The 535i has a turbocharged, direct injected 3.0 litre 6-cylinder engine that is capable of 306hp and 400Nm of torque. Throttle response is quick and sensitive but not too jerky at the same time. The floor-mounted accelerator paddle (which I think should be standard in all cars!) feels well-weighted as well. Power delivery overall is very smooth and even while cruising on the highway at say 90 km/h and trying to overtake, it proved effortless.

If this engine is already so powerful, thinking of the 4.4 litre turbo-charged V8 in the 550i is really quite mind boggling! The upcoming M5 would be out of this world! The engine is paired with an 8-speed automatic transmission. Thanks to this, gears can even change at below 2,000 revs during normal city driving, and this works throughout all the gears. As a result, when driven sedatedly the car is actually quite silent because the engine doesn’t really get very much over its idle speed. This probably helps with fuel consumption as well.

The model I had a go in featured variable dampers under the Dynamic Drive Package. These dampers adjust according to driving conditions. There are also four modes to choose from including Comfort, Normal, Sport and Sport+. A number of automakers these days can probably just decide not to spend much time on fine tuning the chassis just by using these variable dampers. Chassis engineers might just end up being ‘lazy’ because of this.

But for the F10, even in Normal mode, the car still felt good over bumps and yet still performed well on the twisty roads. That’s a mark of a really tight chassis and the differences in drive enjoyment between Normal and Sport are really not that obvious because of this. Comfort gave a softer ride while Sport stiffened the dampers up. Different modes also offer different throttle and steering responses as well as different gear shift patterns on the transmission.

Estoril Race Track Experience

Unfortunately for us, a rather dull looking sky a day before worsened into showers on the circuit experience day, making it an all-wet affair. It was just my bad luck as I really wanted to push the 5 on the track and see how it performs although I was already given positive hints about it when I was in the mountains.

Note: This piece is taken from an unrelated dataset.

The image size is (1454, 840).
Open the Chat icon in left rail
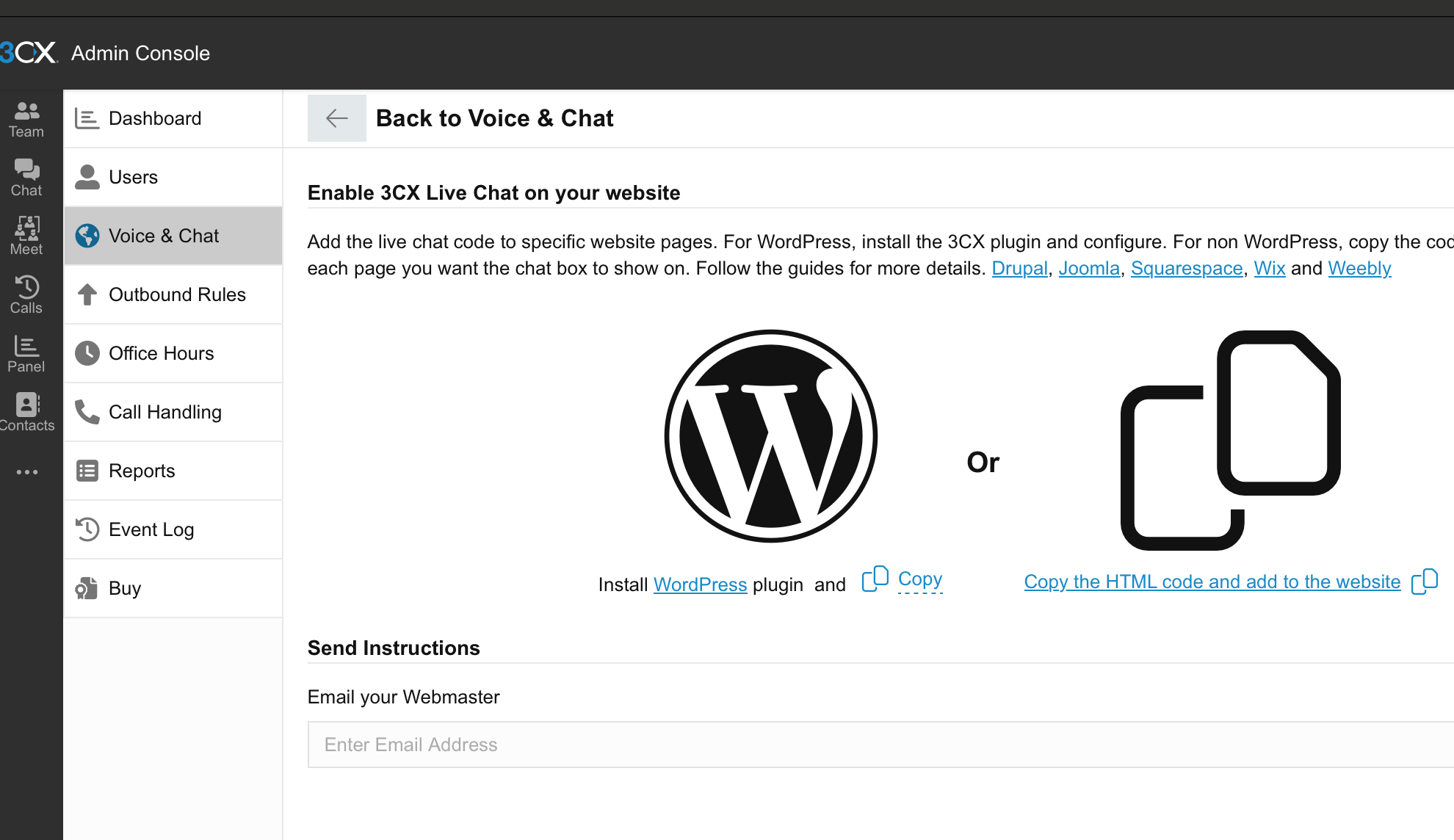[27, 178]
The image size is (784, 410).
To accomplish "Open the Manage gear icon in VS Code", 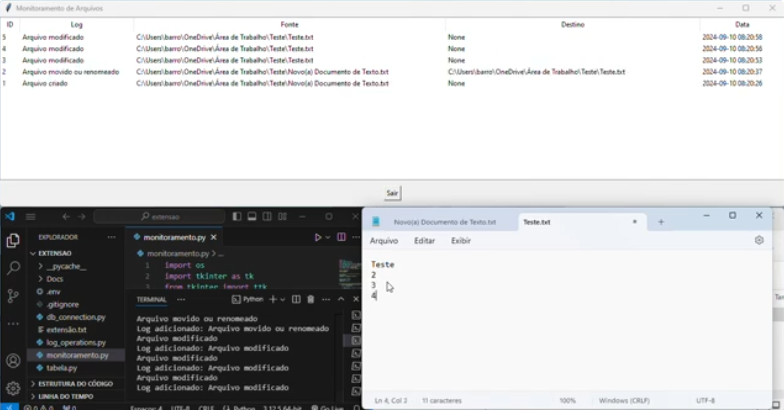I will [13, 387].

A wet track meant that we couldn’t turn off the traction control and had to be very careful on track. Even a Formula 1 car will have to slow down tremendously when the weather isn’t friendly. Nevertheless, it gave me the opportunity to find out how the 5 works its way around in such a condition.

The circuit was made up by a couple of short to medium length straights and slow to medium speed corners. I engaged the Sport mode and started my way around of the circuit. I just had to make sure that I don’t brake too late and accelerate too early mid corner.

The wet surface proved to be a nuisance and I had to make sure that the tires didn’t touch the slippery kerbs. The car behaved well through the corners though. Oversteer could be easily corrected by counter-steering and when it was understeer can be tackled by lifting off the gas and hitting the brakes a little to bring the balance back. Most of the time the ESP did it for me by cutting power and performing selecting braking. The 5-er is very balanced, predictable and forgiving under hard driving and it’s almost ridiculous to be using such words to describe a big sedan like the 5-er but that’s just how good the chassis boys at BMW are.

When you are in the market for a premium mid-sized sedan – apart from a more attractive price package – you will most likely look for something that looks good, aggressive and elegant at the same time, something that offers a luxury feel on the inside, something that drives like a dream and something that you take your family with for those weekend ‘balik kampung’ trips.

The BMW F10 5-Series could be the one that fits the bill perfectly, but given that the model we tested was a high spec 535i (not something your average Malaysian will be able to buy here) and we drove it on foreign roads, we’ll reserve our final judgment for when we try the 5-er out in more ‘affordable’ typical Malaysian specs, on Malaysian roads.